The company also announced a new connected keyboard called DeepComposer, designed to teach developers about machine learning in a fun way. It joins DeepLens and DeepRacer, two tools released at previous re:Invents. All of this is designed for developers to help them get comfortable with machine learning.

It wasn’t a coincidence the company also announced a significant partnership with the NFL to use machine learning to help make players safer. It’s an excellent use case. The NFL has tons of data on its players, and it has decades of film. If it can use that data as fuel for machine learning-driven solutions to help prevent injuries, it could end up being a catalyst for meaningful change driven by machine learning in the cloud.

Machine learning provides another reason to move to the cloud. This shows that the cloud isn’t just about agility and speed, it’s also about innovation and transformation. If you can take advantage of machine learning to transform your business, it’s another reason to move to the cloud.

Moving to the edge

Finally, AWS recognizes that computing in cloud can only get you so far. In spite of the leaps it has made architecturally, there is still a latency issue that will be unacceptable for some workloads. That’s why it was a big deal that the company announced a couple of edge computing solutions including the general availability of Outposts, its private cloud in a box along with a new concept called Local Zones last week.

The company announced Outposts last year as a way to bring the cloud on prem.

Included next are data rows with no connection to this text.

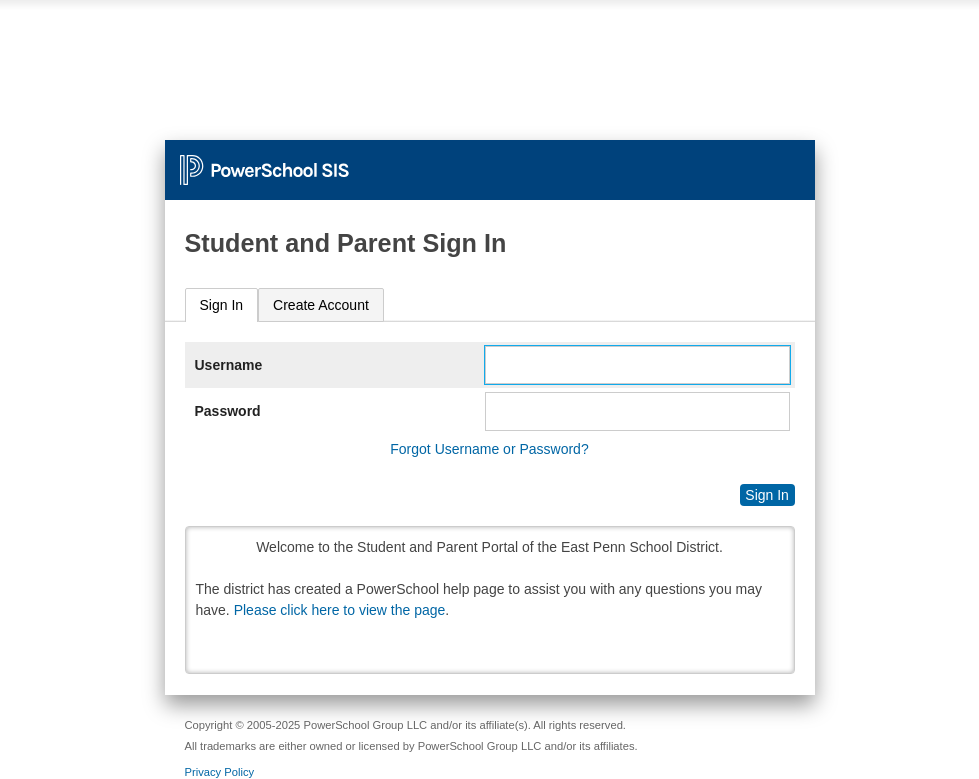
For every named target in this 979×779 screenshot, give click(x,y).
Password (228, 411)
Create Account (321, 305)
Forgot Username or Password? (489, 449)
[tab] (222, 305)
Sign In (222, 305)
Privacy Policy (220, 772)
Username (229, 365)
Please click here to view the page (340, 610)
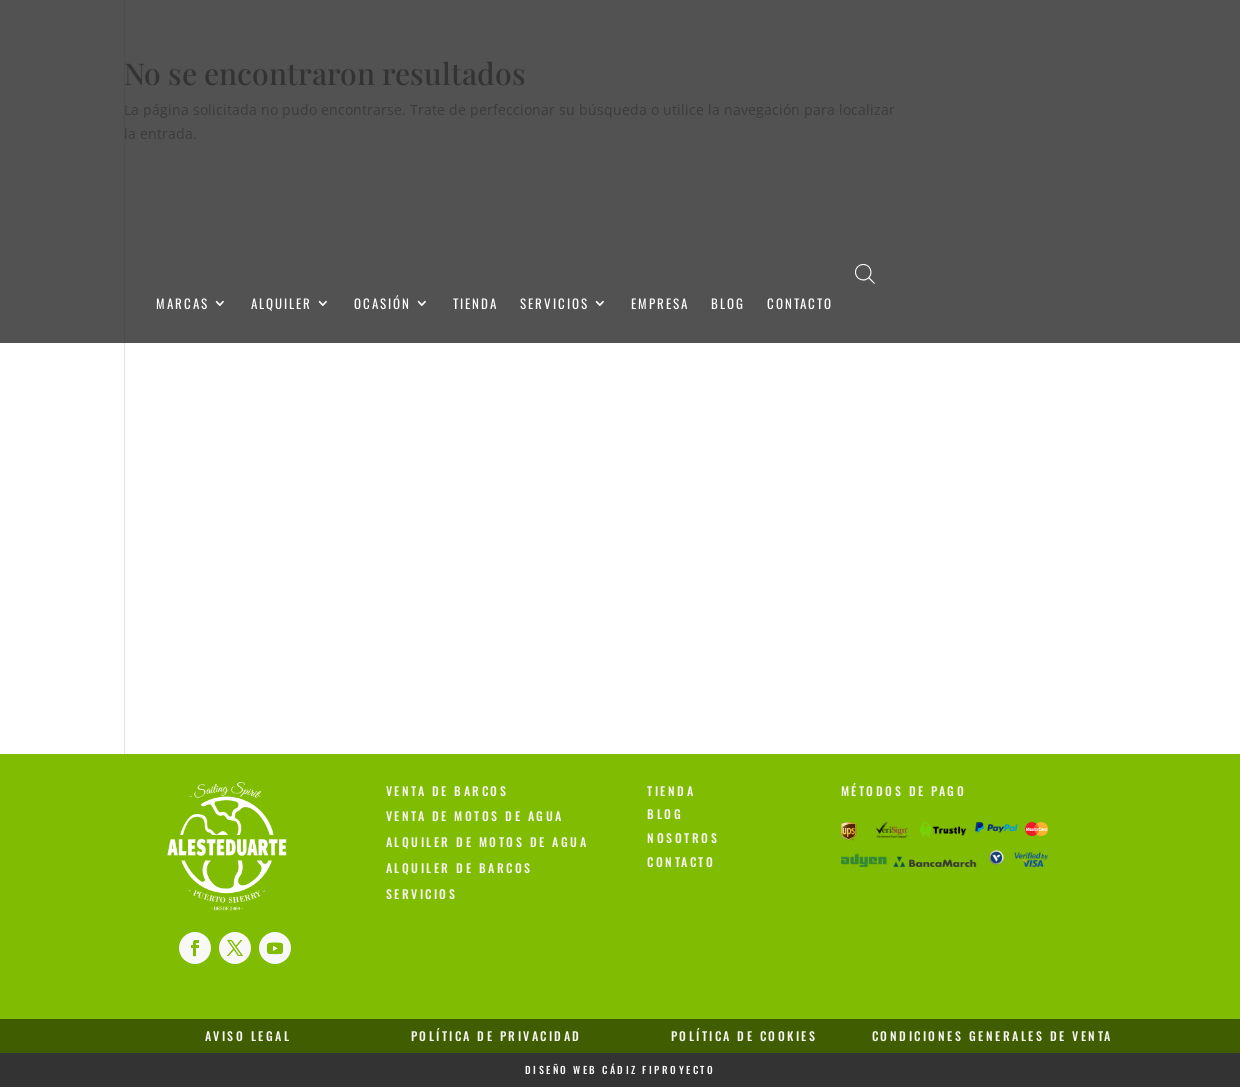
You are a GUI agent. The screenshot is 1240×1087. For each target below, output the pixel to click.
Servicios (554, 304)
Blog (728, 304)
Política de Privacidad (496, 1035)
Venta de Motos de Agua (475, 815)
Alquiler (281, 304)
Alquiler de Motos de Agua (487, 841)
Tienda (475, 304)
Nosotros (683, 837)
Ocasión (382, 304)
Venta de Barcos (447, 790)
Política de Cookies (744, 1035)
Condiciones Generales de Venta (992, 1035)
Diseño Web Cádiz (581, 1069)
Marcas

It is supposed to behave exactly the same way as traditional cloud resources, but AWS installs, manages and maintains a physical box in your data center. It’s the ultimate in edge computing, bringing the compute power right into your building.

For those who don’t want to go that far, AWS also introduced Local Zones, starting with one in LA, where the cloud infrastructure resources are close by instead of in your building. The idea is the same — to reduce the physical distance between you and your compute resources and reduce latency.

All of this is designed to put the cloud in reach of more customers, to help them move to the cloud faster. Sure, it’s self-serving, but 11 years after I first heard the term cloud computing, maybe it really is time to give companies a harder push.